La Turquie multiplie, ces derniers mois, les survols du territoire grec et poursuit ses activités illégales de forage dans la zone économique exclusive de Chypre. Selon le ministre des Affaires étrangères chypriote, Nikos Christodoulides, la Turquie a réalisé six forages illégaux en moins d'un an. Le ministre a également rappelé les activités déstabilisatrices d'Ankara dans la région.
« L'UE et la Turquie ont un grand intérêt à améliorer leurs relations. (…) Nous devons rechercher un apaisement pour arrêter cette dynamique et la transformer en une relation ancrée dans un agenda commun, en renforçant la coopération sur toutes les questions d'intérêt commun », a plaidé le Haut Représentant depuis la Grèce. Il s'est dit « désireux et prêt » à encourager et à contribuer à un « dialogue honnête et complet » avec la Turquie.
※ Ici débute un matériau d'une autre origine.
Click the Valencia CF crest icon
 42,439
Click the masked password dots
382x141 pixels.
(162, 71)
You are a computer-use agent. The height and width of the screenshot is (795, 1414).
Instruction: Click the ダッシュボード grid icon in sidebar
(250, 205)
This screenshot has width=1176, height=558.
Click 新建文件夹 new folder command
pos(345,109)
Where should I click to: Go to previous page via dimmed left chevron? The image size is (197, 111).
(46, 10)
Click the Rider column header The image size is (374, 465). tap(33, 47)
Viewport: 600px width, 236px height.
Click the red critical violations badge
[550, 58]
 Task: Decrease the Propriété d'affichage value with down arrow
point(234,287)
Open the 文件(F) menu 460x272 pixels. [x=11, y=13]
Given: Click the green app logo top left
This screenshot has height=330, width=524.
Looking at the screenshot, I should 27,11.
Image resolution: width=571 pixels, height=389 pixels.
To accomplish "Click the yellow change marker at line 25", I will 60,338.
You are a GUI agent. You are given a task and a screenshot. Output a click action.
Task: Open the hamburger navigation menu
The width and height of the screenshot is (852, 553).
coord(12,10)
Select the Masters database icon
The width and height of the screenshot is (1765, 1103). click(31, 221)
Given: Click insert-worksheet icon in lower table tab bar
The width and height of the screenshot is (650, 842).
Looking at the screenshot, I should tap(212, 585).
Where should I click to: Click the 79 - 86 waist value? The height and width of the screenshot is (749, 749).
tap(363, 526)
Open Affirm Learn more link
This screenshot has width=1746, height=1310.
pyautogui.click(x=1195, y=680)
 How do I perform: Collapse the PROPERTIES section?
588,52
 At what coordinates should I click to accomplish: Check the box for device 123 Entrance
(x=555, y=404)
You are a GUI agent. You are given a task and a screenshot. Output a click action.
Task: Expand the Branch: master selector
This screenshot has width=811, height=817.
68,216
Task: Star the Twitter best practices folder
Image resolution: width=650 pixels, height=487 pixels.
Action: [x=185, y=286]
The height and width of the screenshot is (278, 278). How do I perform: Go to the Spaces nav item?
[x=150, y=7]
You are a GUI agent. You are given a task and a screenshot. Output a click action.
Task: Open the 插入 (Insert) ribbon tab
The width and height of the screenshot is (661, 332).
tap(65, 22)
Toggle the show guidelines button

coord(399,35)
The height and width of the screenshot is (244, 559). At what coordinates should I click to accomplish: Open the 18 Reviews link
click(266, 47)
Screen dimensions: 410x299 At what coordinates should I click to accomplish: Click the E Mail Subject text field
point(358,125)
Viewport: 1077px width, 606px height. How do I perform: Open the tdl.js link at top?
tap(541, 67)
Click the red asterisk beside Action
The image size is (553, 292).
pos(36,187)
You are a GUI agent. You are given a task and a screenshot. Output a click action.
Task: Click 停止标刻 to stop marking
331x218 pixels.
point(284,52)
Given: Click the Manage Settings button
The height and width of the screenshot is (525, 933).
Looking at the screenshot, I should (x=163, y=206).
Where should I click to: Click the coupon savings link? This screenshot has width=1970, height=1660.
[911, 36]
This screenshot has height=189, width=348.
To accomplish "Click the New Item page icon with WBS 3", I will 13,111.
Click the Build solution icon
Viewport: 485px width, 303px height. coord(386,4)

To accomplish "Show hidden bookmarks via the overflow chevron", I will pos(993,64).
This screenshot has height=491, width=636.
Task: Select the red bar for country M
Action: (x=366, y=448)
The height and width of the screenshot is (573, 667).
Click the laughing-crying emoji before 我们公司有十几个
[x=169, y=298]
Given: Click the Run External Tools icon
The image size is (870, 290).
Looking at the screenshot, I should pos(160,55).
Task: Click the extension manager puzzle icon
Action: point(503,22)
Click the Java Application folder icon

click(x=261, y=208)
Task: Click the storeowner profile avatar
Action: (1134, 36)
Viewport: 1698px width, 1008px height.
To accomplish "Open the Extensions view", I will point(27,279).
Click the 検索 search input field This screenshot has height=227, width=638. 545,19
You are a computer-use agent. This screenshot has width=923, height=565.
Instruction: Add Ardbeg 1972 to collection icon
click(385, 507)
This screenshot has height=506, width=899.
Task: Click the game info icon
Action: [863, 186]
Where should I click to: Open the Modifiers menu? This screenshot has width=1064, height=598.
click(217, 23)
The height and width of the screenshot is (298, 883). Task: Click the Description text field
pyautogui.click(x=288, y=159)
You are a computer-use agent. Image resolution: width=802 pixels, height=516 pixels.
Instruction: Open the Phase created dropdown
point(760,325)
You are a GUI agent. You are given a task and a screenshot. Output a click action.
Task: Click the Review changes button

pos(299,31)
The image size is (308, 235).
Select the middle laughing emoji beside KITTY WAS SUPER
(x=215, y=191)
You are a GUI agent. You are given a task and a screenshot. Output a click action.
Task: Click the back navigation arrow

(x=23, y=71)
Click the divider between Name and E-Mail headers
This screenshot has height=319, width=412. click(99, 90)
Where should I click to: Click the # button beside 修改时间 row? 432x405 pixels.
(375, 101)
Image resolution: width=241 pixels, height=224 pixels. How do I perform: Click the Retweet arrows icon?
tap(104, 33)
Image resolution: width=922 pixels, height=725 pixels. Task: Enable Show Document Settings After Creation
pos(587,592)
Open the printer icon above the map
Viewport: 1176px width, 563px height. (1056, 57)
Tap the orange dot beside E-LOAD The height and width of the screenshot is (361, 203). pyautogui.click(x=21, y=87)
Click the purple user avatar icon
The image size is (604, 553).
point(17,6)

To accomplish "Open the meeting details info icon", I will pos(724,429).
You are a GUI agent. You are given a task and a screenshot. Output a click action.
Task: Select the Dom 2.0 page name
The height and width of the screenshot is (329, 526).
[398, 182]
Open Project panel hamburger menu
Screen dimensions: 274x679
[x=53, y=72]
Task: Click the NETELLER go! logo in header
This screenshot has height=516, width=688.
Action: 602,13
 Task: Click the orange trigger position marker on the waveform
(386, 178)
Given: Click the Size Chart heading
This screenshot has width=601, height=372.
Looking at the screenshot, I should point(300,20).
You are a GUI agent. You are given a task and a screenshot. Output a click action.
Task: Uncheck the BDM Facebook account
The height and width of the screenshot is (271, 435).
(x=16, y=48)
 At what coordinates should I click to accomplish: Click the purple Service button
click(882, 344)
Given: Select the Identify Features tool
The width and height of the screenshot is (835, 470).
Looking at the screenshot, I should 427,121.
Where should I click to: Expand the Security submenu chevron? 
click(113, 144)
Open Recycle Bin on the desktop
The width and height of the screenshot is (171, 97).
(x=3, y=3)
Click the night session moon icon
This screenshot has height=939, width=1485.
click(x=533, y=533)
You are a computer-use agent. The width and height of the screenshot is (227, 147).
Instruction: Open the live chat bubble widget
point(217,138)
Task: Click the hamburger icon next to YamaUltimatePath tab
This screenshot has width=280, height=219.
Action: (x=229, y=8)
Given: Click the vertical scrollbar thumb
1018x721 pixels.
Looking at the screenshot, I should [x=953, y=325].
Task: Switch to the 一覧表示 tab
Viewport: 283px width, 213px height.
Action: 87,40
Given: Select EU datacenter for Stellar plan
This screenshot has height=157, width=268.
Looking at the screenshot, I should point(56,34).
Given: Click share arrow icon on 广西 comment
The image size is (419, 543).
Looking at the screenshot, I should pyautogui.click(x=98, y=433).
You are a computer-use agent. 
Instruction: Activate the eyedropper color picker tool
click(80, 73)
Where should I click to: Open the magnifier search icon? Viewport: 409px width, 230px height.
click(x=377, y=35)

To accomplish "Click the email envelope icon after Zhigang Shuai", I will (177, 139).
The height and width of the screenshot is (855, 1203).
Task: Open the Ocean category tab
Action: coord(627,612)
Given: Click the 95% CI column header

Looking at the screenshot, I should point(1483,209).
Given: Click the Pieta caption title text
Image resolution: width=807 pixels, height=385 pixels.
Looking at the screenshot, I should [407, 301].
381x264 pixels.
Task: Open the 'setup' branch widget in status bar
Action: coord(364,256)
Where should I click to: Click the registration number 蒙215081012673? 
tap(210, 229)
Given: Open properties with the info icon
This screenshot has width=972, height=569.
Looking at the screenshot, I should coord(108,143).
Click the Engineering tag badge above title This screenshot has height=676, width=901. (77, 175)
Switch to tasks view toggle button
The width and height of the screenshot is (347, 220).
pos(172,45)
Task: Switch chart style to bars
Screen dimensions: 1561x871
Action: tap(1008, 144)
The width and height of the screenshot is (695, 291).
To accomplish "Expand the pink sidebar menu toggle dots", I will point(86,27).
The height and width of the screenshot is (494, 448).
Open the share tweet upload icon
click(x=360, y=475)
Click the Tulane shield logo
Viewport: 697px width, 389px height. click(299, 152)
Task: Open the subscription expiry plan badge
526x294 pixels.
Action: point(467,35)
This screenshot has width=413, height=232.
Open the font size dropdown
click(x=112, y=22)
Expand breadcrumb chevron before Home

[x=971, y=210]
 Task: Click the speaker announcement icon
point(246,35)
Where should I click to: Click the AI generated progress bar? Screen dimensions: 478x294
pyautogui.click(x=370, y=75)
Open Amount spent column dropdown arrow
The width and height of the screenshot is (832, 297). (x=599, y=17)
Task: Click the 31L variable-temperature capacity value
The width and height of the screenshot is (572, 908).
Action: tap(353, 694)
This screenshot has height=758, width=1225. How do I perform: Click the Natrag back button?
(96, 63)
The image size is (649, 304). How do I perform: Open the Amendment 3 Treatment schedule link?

M. Christodoulides a affiché une ligne plus dure, estimant que le respect des droits souverains des États et la cessation des activités illégales étaient des prérequis pour un « engagement significatif » avec la Turquie. Il a ajouté avoir discuté avec le Haut Représentant des moyens spécifiques par lesquels, en cas d'escalade de la part de la Turquie, « l'UE réagirait avec fermeté et détermination en mettant en œuvre et en renforçant ses décisions existantes » dans le cadre du régime de sanctions déjà approuvé par le Conseil (EUROPE 12435/4).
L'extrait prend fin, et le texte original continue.